# IE falls below 69% market share, Firefox climbs above 21%



## RootbeaR (Dec 9, 2006)

"...it is worth the note that IE6 achieved during the week market share numbers of about 28% during the week and about 21% on weekends in early 2008. In December, these numbers were down to about 20% during the week and 15% on weekends."
http://www.tgdaily.com/html_tmp/content-view-40800-113.html


----------



## tomdkat (May 6, 2006)

The company I work for standardizes on IE as the browser for us to use but I don't use it much at all. I use Firefox, Opera, and Google Chrome for 99% of web browsing (I use IE 1% of the time, mainly to do testing of sites I'm troublehooting) and for accessing internal company websites. There is only one internal site I use IE for since there's something funky with the AJAX scripting that works only in IE.

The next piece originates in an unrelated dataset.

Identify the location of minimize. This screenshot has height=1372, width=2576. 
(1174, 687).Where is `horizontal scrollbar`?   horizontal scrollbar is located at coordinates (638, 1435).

I found the IE usage numbers to varying during the week and weekend to be interesting. 

Peace...


----------



## JohnWill (Oct 19, 2002)

I use IE to access Microsoft sites.


----------



## TechGuy (Feb 12, 1999)

I'm with John -- I use IE only for Microsoft sites. I use Chrome for everything else. 

How long will it take before Chrome starts to eat away at Firefox's market share?


----------



## ekim68 (Jul 8, 2003)

I was wondering that, too...Google has had a large part in support for Firefox, but now it has a son to support...


----------



## JohnWill (Oct 19, 2002)

TechGuy said:


> How long will it take before Chrome starts to eat away at Firefox's market share?


They need to start supporting browser extensions before they will significantly impact FF IMO. I love all the extensibility that I get with FF, and I can't imagine giving that up.


----------